Пестрый дом, сложенный из каких-то сверкающих зеленых и синих квадратных камней, особенно привлекал внимание. На его крыше возвышались островерхие башенки, на фронтоне нарисованы три всадника, да так мастерски, что кажутся отлитыми из металла, — прославленные русские богатыри — Илья Муромец, Добрыня Никитич, Алеша Попович. Захару они уже стали казаться добрыми знакомыми.

Топя побежала по каким-то своим делам, обещала скоро вернуться.

Захар еще бы долго любовался домом, позабыв о деле, но кто-то подошел сзади и взял его под руку.

— Видимо, тебя придется назначить главным архитектором города, Захар пичче, — ласково улыбаясь, по-чувашски проговорил невесть откуда появившийся Авандеев.

— Если бы было у меня две жизни, может быть, поучился и архитектором стал, — ответил Захар. — Не смейся, Тимкки, ей-богу, смог бы.

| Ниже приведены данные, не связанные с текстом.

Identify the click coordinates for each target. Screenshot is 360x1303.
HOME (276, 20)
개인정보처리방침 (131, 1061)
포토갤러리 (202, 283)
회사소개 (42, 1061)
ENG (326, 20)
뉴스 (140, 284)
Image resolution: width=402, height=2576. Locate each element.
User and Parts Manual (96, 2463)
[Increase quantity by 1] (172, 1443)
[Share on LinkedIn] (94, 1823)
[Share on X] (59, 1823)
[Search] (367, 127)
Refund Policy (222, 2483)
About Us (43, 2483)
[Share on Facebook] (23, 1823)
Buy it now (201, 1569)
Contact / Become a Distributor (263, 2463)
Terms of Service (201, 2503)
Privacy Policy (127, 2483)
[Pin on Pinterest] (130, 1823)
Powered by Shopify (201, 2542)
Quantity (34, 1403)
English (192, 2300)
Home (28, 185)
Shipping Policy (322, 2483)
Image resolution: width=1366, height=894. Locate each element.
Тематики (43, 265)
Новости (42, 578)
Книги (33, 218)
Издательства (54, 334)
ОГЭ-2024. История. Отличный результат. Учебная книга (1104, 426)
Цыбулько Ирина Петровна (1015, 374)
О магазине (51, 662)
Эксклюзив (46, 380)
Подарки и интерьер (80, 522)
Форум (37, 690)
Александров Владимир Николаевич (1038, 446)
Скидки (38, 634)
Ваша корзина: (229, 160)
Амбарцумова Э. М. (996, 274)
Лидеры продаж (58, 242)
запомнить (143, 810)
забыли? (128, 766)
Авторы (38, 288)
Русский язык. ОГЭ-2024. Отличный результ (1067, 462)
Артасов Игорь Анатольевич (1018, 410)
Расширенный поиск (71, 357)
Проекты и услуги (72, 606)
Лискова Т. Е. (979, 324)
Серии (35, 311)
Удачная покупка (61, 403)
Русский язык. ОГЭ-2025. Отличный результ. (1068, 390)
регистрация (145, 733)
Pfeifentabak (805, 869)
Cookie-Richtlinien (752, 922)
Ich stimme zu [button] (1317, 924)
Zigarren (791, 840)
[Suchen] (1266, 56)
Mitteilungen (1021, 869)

Любимому делу учиться весело, но иногда бывает поздно.

— Не смеюсь. Верю. Сейчас же и назначим тебя архитектором. Внутри, поди, не побывал еще… Айда, войдем. Здесь теперь наш штаб. — Авандеев, полуобняв Захара, пропустил его вперед в стеклянные двери.

— Недавно в этом красивом доме красивый кабинет получил, но позаседать не пришлось. Сегодня последний день здесь работаю. Вызывают в Самару. Не в губком или ревком, — прямо в штаб Восточного фронта. Если б ты сегодня не приехал, то и не застал бы меня. Вернуться обратно, может, и не придется вовсе, — начал беседу Авандеев после того, как друзья вошли в нарядную комнату на втором этаже и он предложил Захару мягкое кресло; сам садиться не стал, расхаживал по кабинету. — Как там у вас дела, поведай вкратце…

Прежде всего Захар рассказал о том, кто выбран в Совет от бедняков и батраков в Чулзирме.

— Знаю сам, — перебил его Авандеев. — Не было людей, и в Кузьминовскую волость пришлось послать человека, который никогда отроду не бывал на селе. Теперь товарища Хайкипа мы определили на более подходящую для пего работу, поручили организовать новый театр.

Захар подробно высказал слои соображения.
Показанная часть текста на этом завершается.